- Official film poster
- Directed by: Sriwass
- Produced by: Dil Raju
- Starring: Ram Pothineni Arjun Priya Anand Bindu Madhavi
- Narrated by: Jr. NTR
- Cinematography: Sekhar V. Joseph
- Edited by: Marthand K. Venkatesh
- Music by: M. M. Keeravani
- Production company: Sri Venkateswara Creations
- Distributed by: Sri Venkateswara Creations
- Release date: 14 May 2010;
- Running time: 161 minutes
- Country: India
- Language: Telugu

= Rama Rama Krishna Krishna =

Rama Rama Krishna Krishna is a 2010 Telugu language action drama film directed by Sriwass of Lakshyam fame and produced by noted producer Dil Raju. It stars Ram Pothineni, Arjun, Priya Anand and Bindu Madhavi in the lead roles, whilst Vineet Kumar, Nassar, Brahmanandam, Pragathi and Sayaji Shinde play pivotal roles with Gracy Singh appears in a cameo appearance. The music was composed by M. M. Keeravani with cinematography by Sekhar V. Joseph and editing by Marthand K. Venkatesh. Upon the film's release on 14 May 2010, it received mixed reviews with critics mainly praising Pothineni's and Sarja's performance. It fared well at the box office.

==Plot==
The movie starts in Mumbai when mafia leader Ashok Deva is on an unending war with his opponent Pawar. Deva has a cute family with two sisters Sirisha and Priya, wife Gauthami, and right-hand man Shiva. Gauthami is killed by Pawar and his group on her birthday, and she takes a last word from her husband to leave this violence and lead a peaceful life away from mafia.

Deva respects her words. He, his sisters, and Shiva leave to a small village called Gandhipuram in East Godavari district to start a new life, but Pawar and his group think that Deva is dead. Chakrapani is the head of this village with two sons, Anand and Ramakrishna.

Ramakrishna is a notorious guy in the village who bashes up the bad and respects his father’s principles. He is chased by a woman named Nandu. Anand, on the other hand, is a medico who is in love with his classmate Sirisha (Deva’s sister). Feared of their parents not accepting their marriage, both of them elope to their uncle Subba Rao’s residence in Mumbai. Ramakrishna, Priya, and Shiva reach Mumbai in search of this eloped couple only to get targeted by mafia again. Pawar wants to finish Shiva and Priya but are saved by Ramakrishna who later knows about Deva's flashback.
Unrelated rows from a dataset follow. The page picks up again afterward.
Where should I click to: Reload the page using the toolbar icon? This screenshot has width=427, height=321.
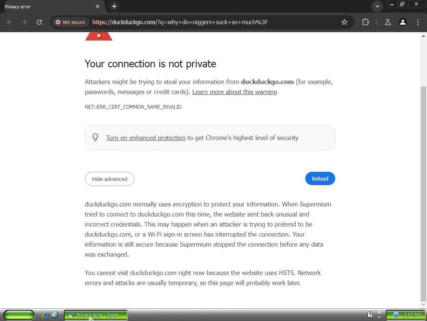39,22
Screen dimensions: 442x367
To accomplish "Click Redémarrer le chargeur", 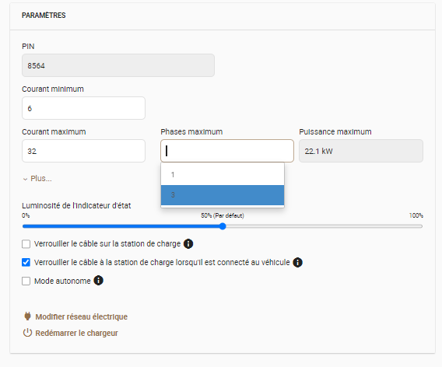I will tap(76, 333).
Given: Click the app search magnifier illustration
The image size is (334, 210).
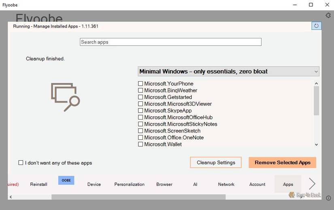Looking at the screenshot, I should pyautogui.click(x=65, y=97).
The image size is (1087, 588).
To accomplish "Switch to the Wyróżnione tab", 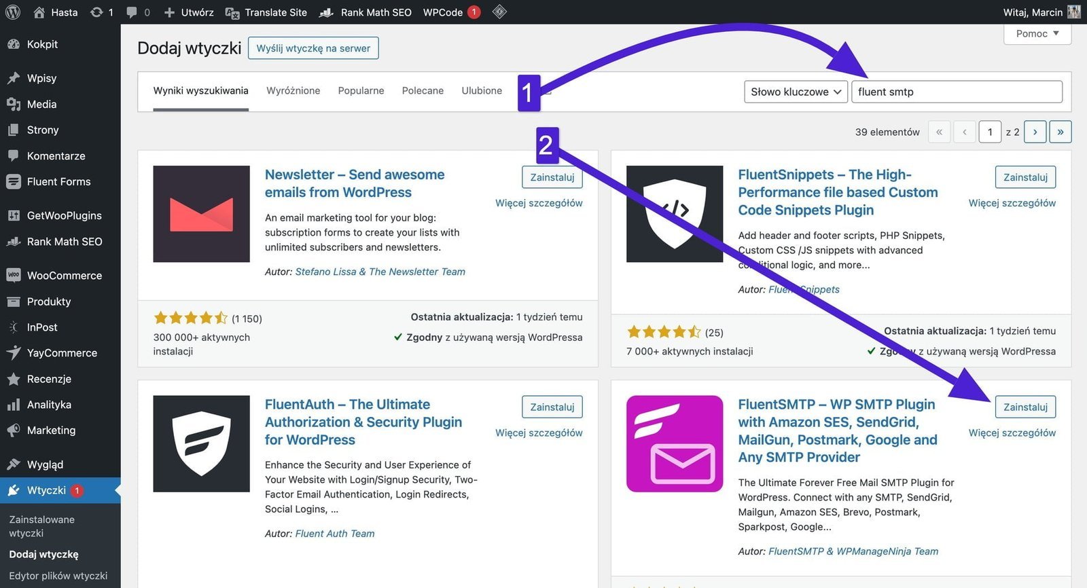I will pyautogui.click(x=293, y=91).
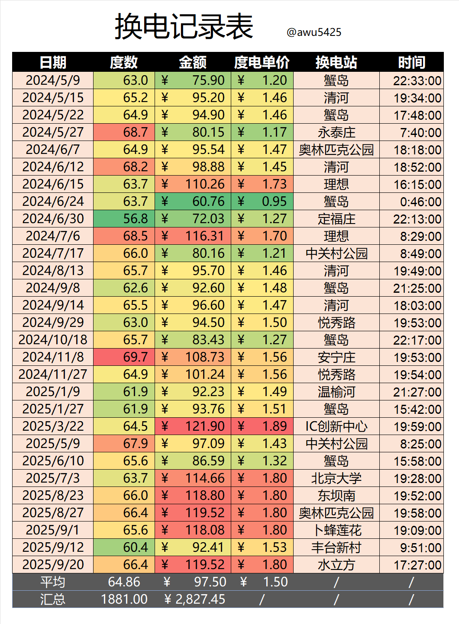Click the @awu5425 watermark handle
The image size is (459, 624).
(x=314, y=32)
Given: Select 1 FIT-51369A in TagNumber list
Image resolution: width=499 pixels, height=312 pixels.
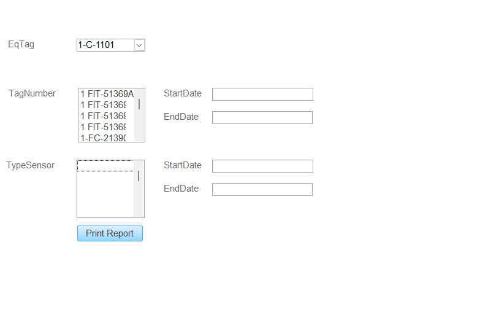Looking at the screenshot, I should click(107, 94).
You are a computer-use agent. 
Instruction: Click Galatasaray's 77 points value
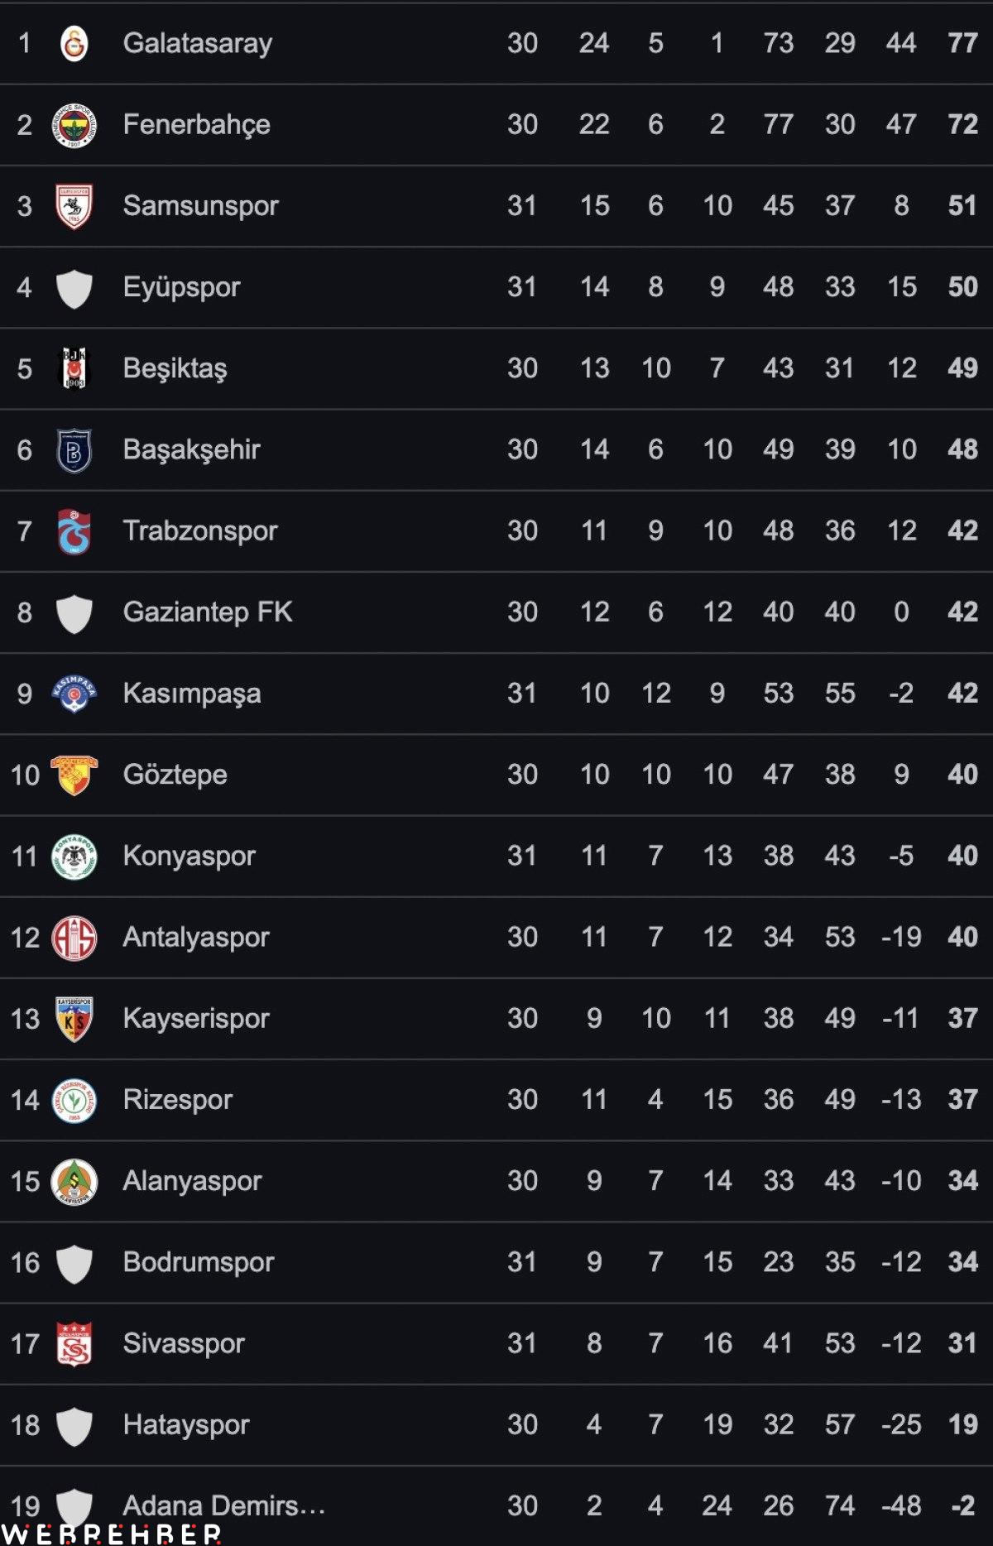(x=962, y=43)
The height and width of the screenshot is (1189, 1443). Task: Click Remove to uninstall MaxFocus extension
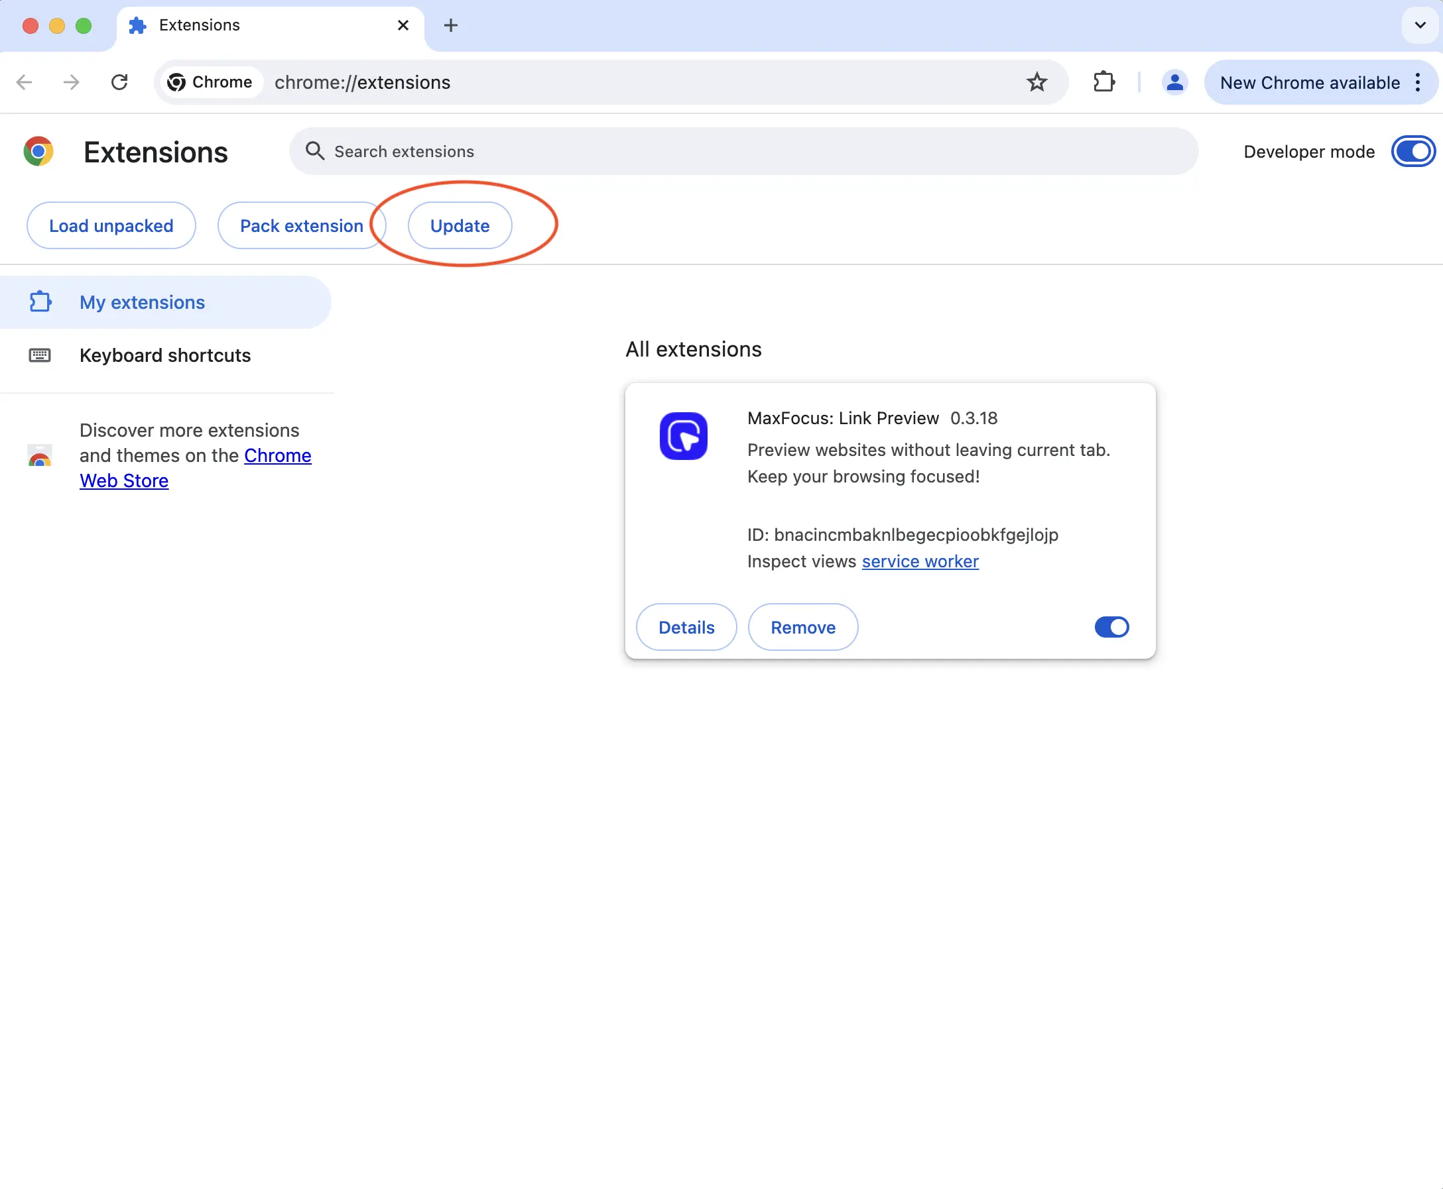point(803,626)
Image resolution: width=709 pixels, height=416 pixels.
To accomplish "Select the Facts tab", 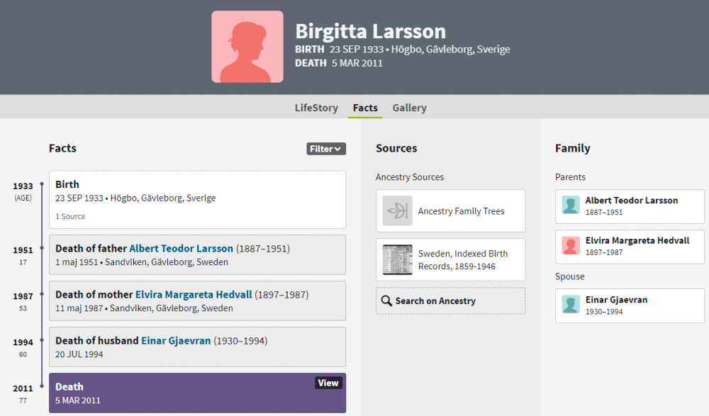I will click(365, 108).
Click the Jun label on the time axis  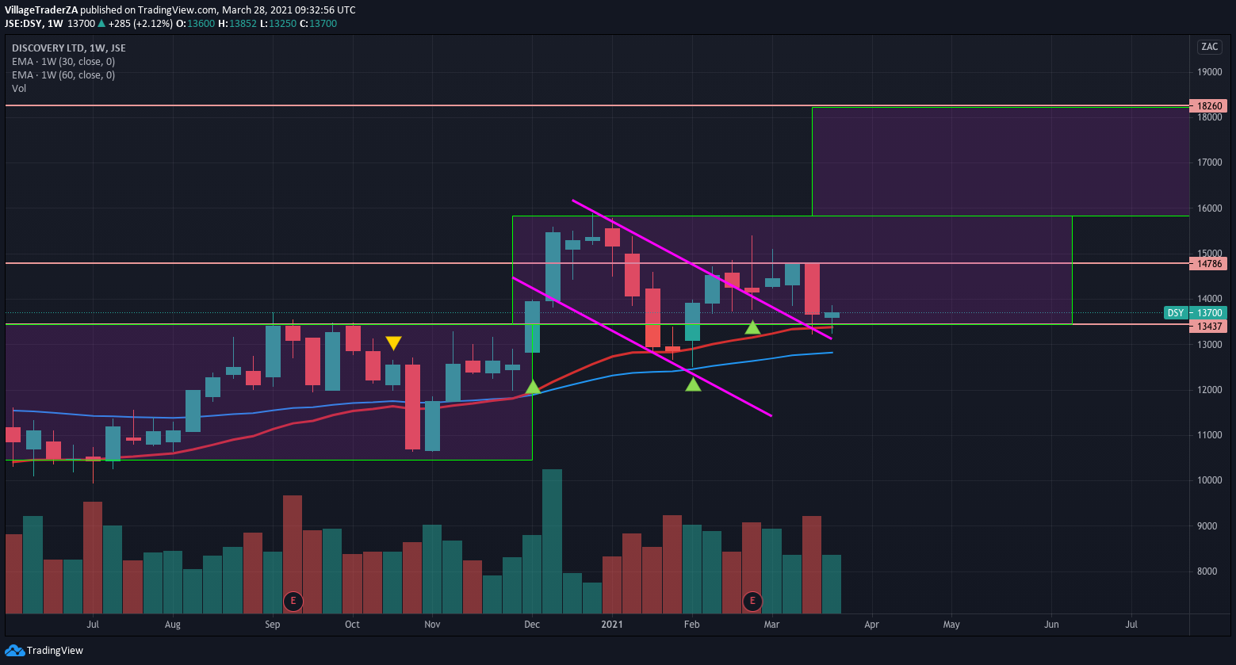pos(1051,625)
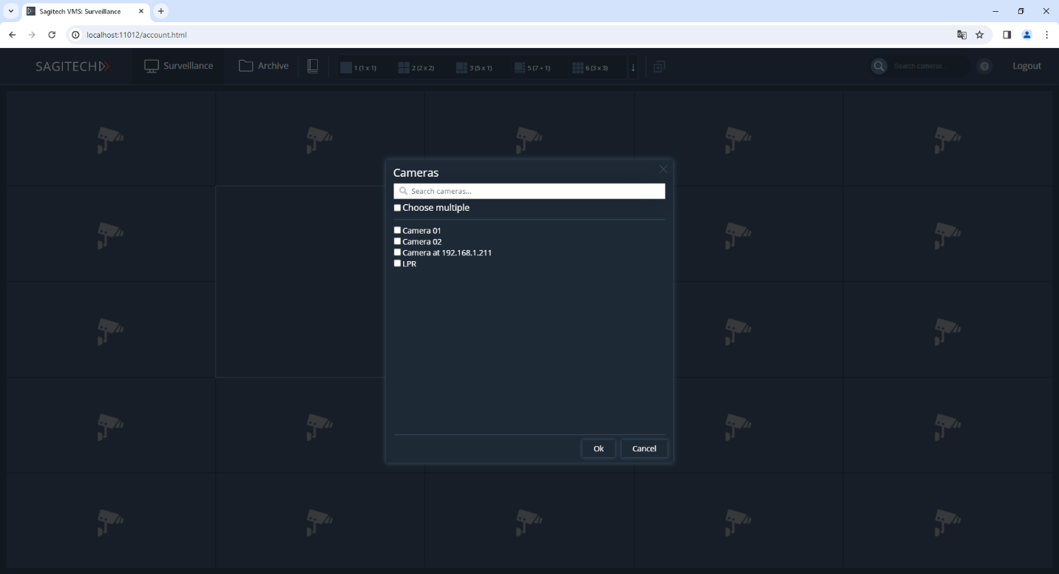Select the 1 (1 x 1) layout icon

pyautogui.click(x=359, y=67)
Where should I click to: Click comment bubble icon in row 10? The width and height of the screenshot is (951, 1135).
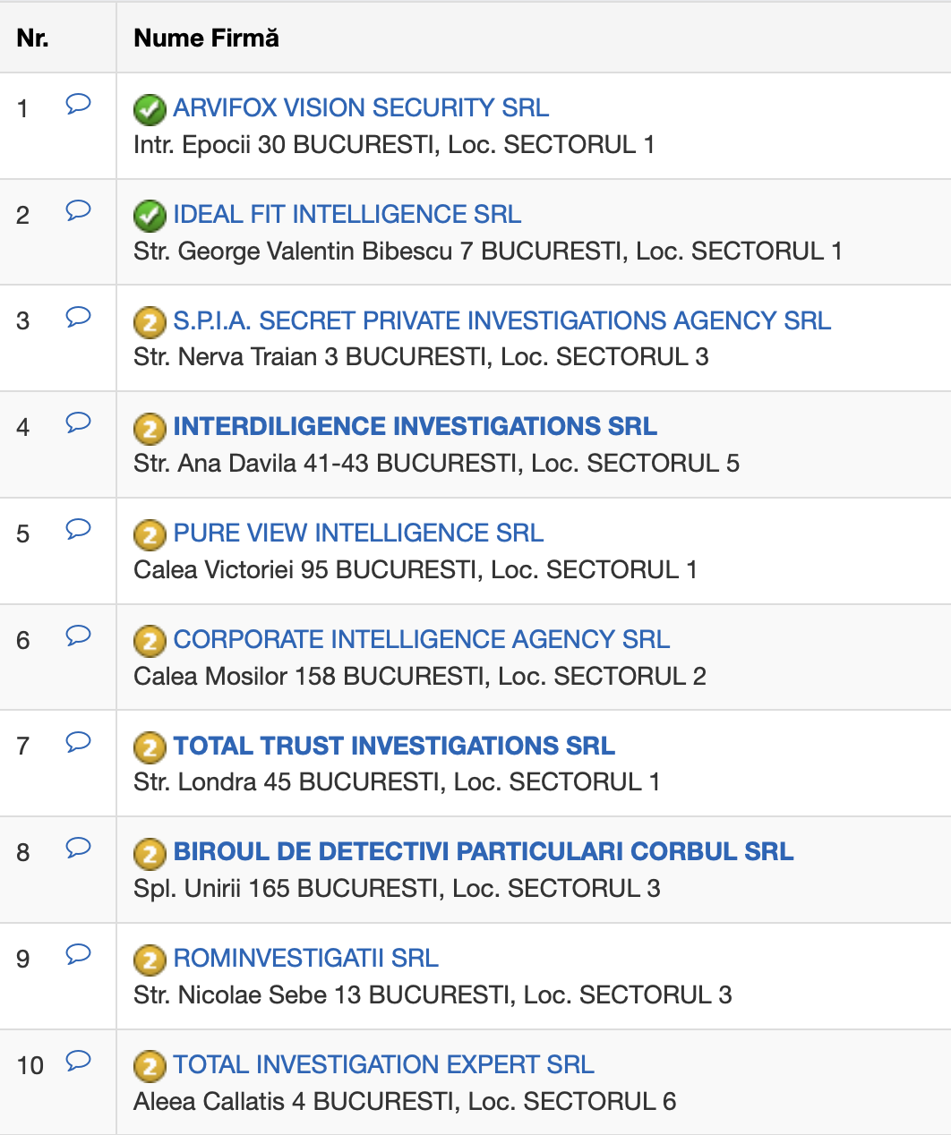click(78, 1061)
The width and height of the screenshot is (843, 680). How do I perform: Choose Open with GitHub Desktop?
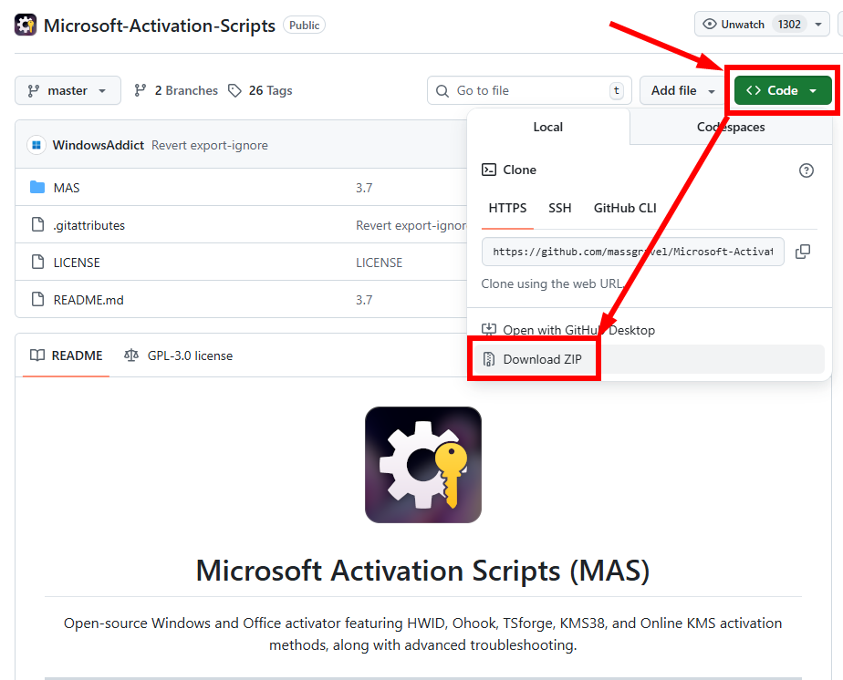[578, 330]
Ramakrishna now takes on the responsibility of his brother’s marriage with Sirisha and brings them back to Gandhipuram but to be continuously chased by this mafia. At last when both the families agree for the marriage of Ramakrishna with Priya and Anand with Sirisha, here comes back mafia Pawar to take the movie to the climax.

==Cast==
Source

==Soundtrack==

The soundtrack was composed by M. M. Keeravani, All lyrics were given by Anantha Sriram and released worldwide by Aditya Music.
The album featured six tracks:

Track list
| No. | Title | Artist(s) | Length |
|---|---|---|---|
| 1. | "Rama Rama Krishna Krishna" | Karthik, Ranjith | 4:37 |
| 2. | "Ola Ulala" | Tippu, Chaitra | 4:24 |
| 3. | "Lera Chanti" | Karthik, chorus | 4:09 |
| 4. | "Count Down" | Chaitanya | 3:17 |
| 5. | "Endhukila" | M. M. Keeravani, Karthik, Geetha Madhuri | 5:02 |
| 6. | "Thu Go Jilla" | Daler Mehndi, Chaitra H. G. | 4:35 |

==Critical reception ==

A critic from The New Indian Express wrote "The camera work is okay and not comparable to strides made in the Telugu film industry these days. Editing could have been sharper. ‘Rama Rama Krishna Krishna’ is another average fare. See the film only if you have no alternative".

==Release==
The film was released on 14 May 2010. It was dubbed later into Tamil as Gandhipuram and in Hindi as Nafrat Ki Jung by Goldmines Telefilms pvt ltd.